# Work item
Gather all lines in the entries below that include the word "dimensions".

━━━ Data extracts ━━━

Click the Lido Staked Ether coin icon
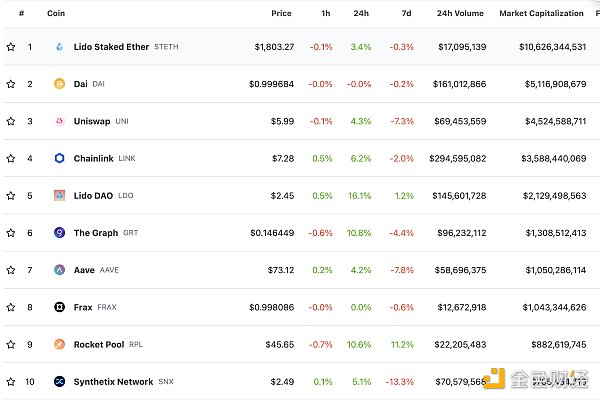Viewport: 600px width, 400px height. point(59,47)
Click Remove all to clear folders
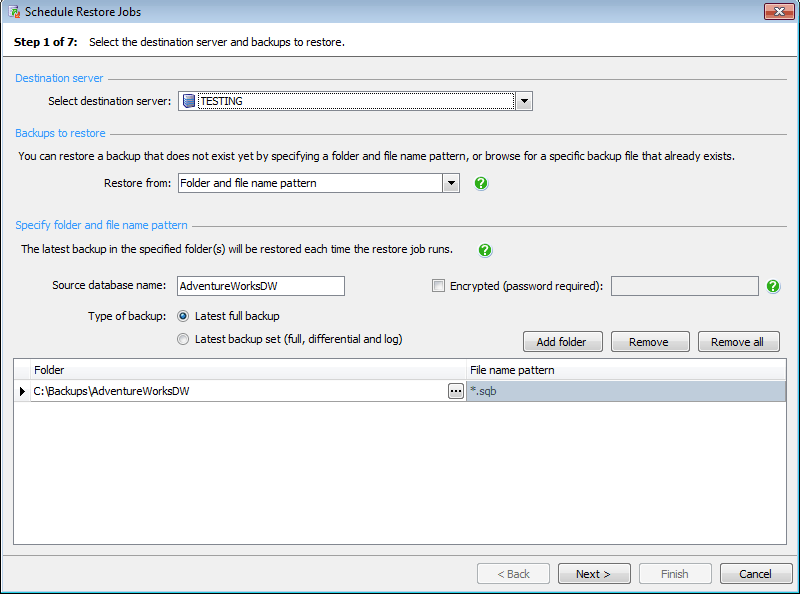Image resolution: width=800 pixels, height=594 pixels. (738, 341)
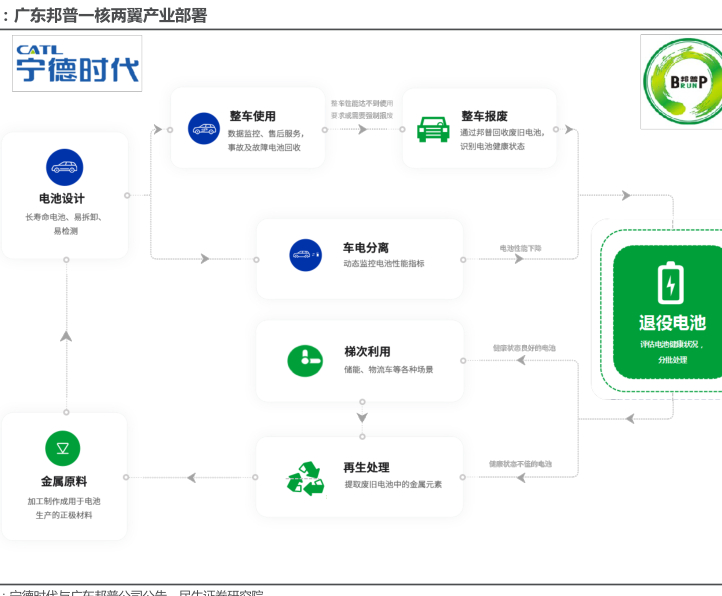722x596 pixels.
Task: Click the blue car icon beside 整车使用
Action: [x=204, y=128]
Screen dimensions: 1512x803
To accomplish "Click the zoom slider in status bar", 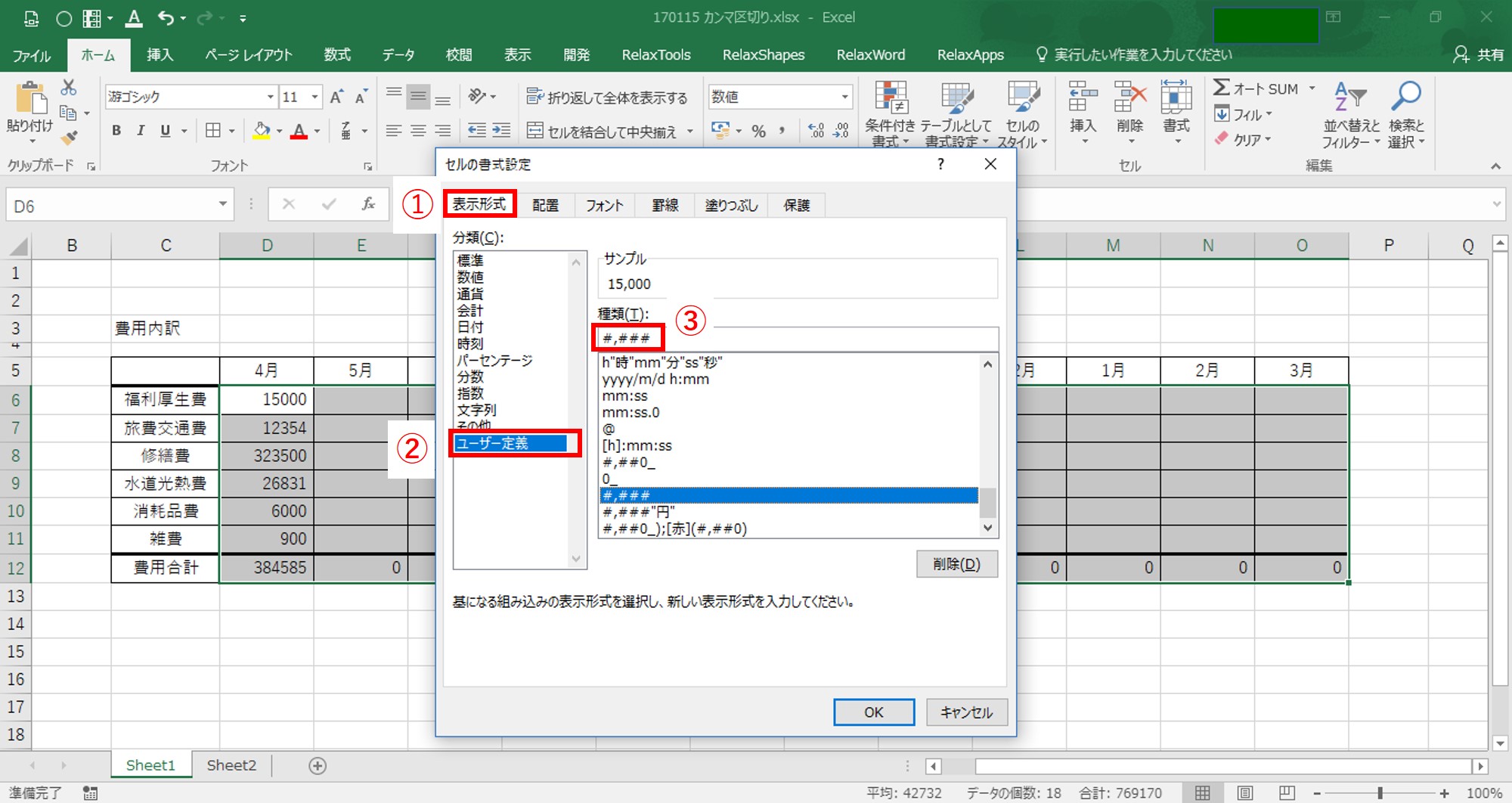I will click(x=1380, y=793).
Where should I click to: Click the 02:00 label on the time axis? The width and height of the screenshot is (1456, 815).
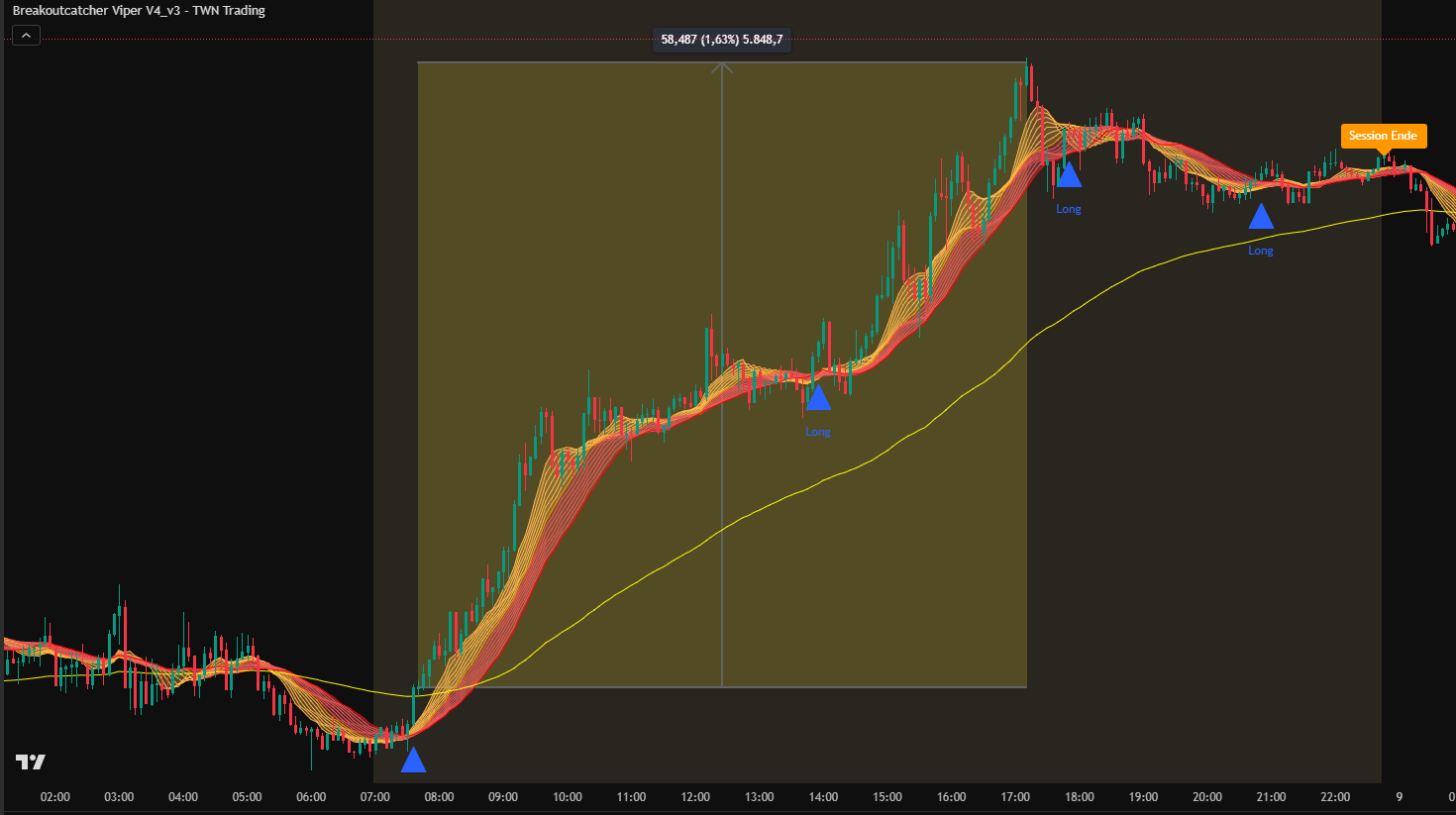(55, 797)
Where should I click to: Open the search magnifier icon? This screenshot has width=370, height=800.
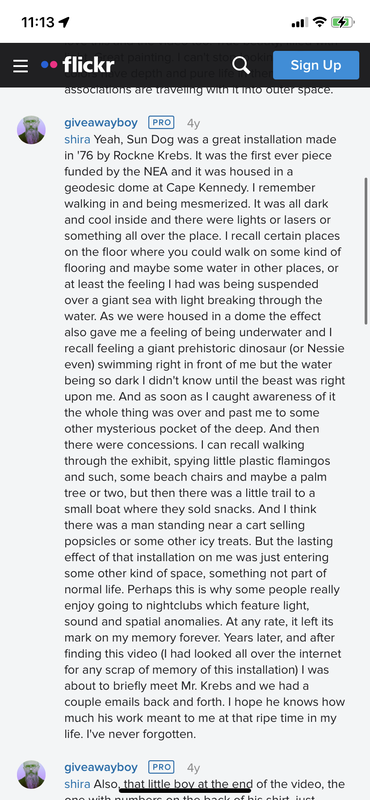coord(241,65)
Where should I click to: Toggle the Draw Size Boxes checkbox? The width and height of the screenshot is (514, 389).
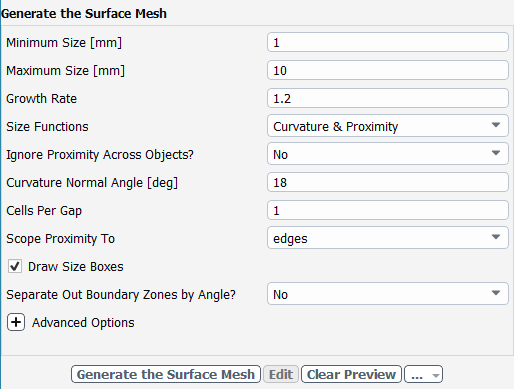[15, 266]
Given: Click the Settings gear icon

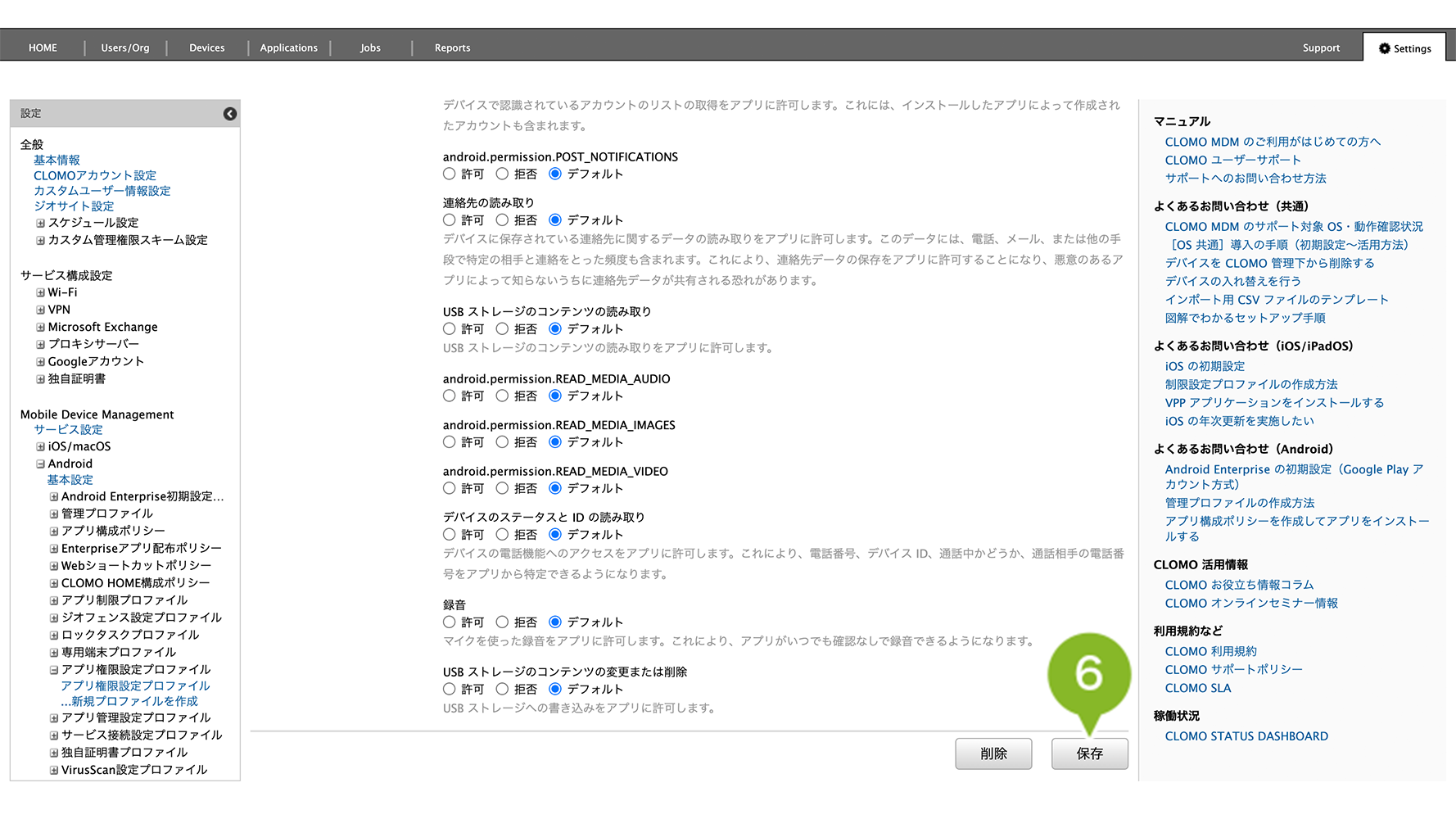Looking at the screenshot, I should (1384, 48).
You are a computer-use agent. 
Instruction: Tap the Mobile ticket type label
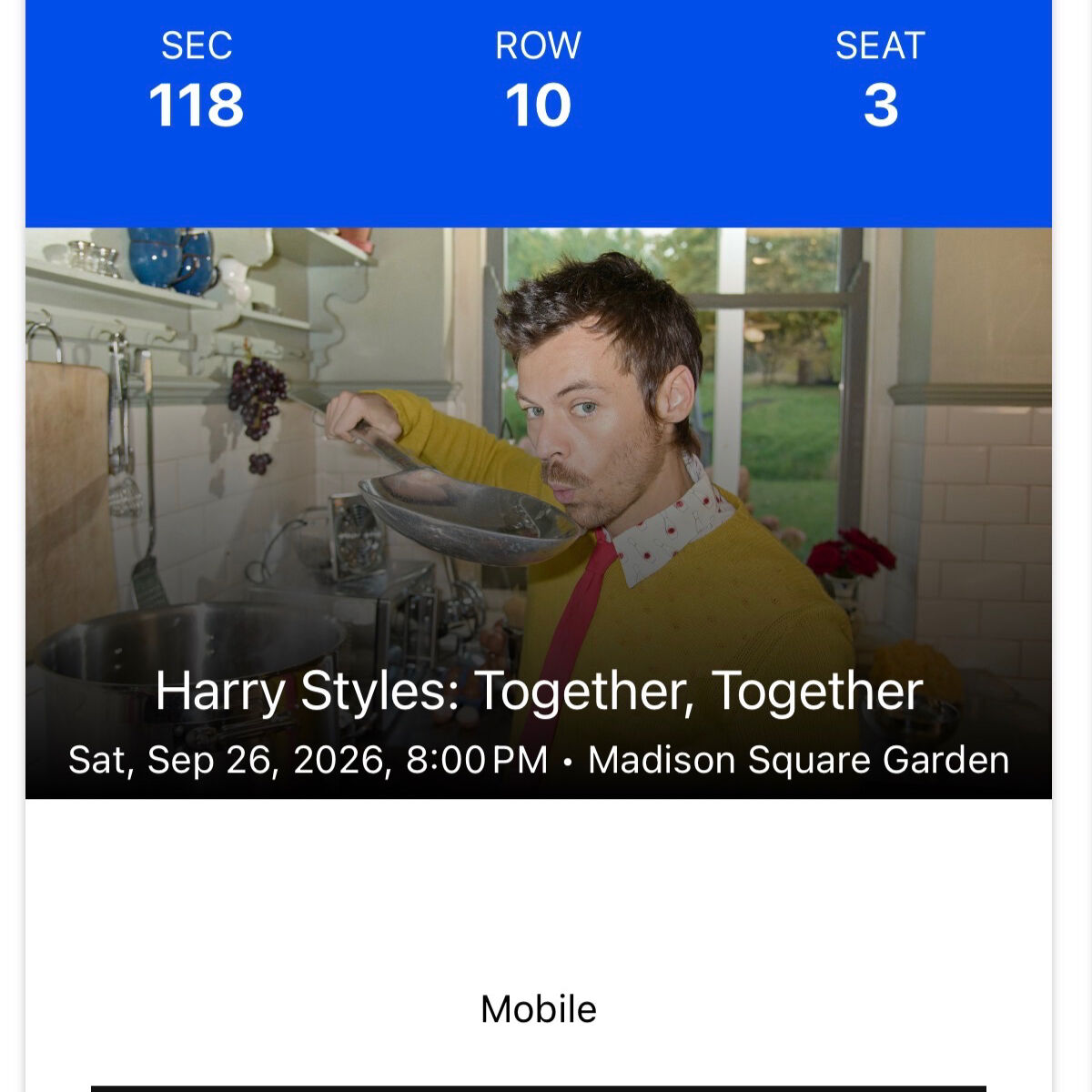[538, 1009]
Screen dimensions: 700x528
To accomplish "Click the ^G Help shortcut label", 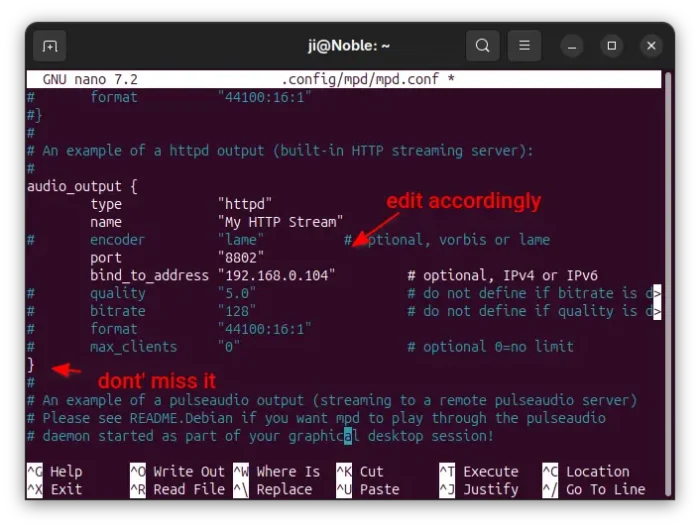I will [x=55, y=471].
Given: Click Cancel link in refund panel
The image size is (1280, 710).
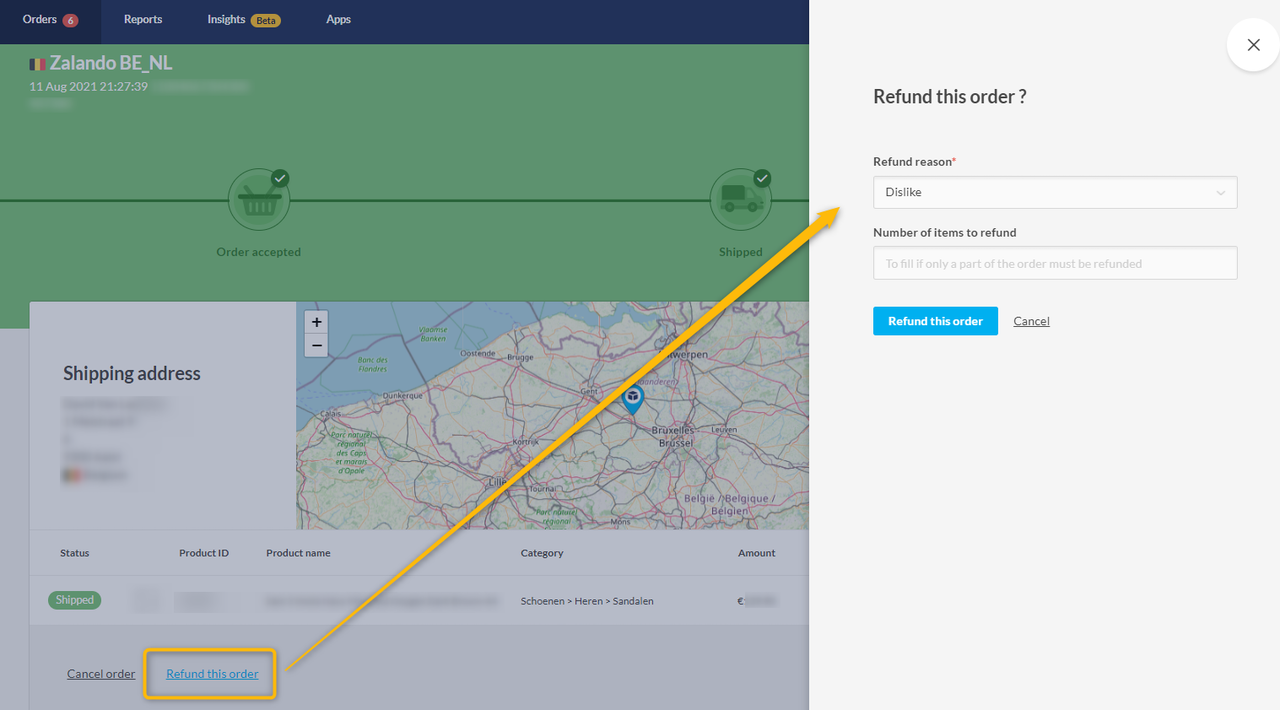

━━━

# Result of this exercise
Screen dimensions: 1512x803
Screen dimensions: 700x528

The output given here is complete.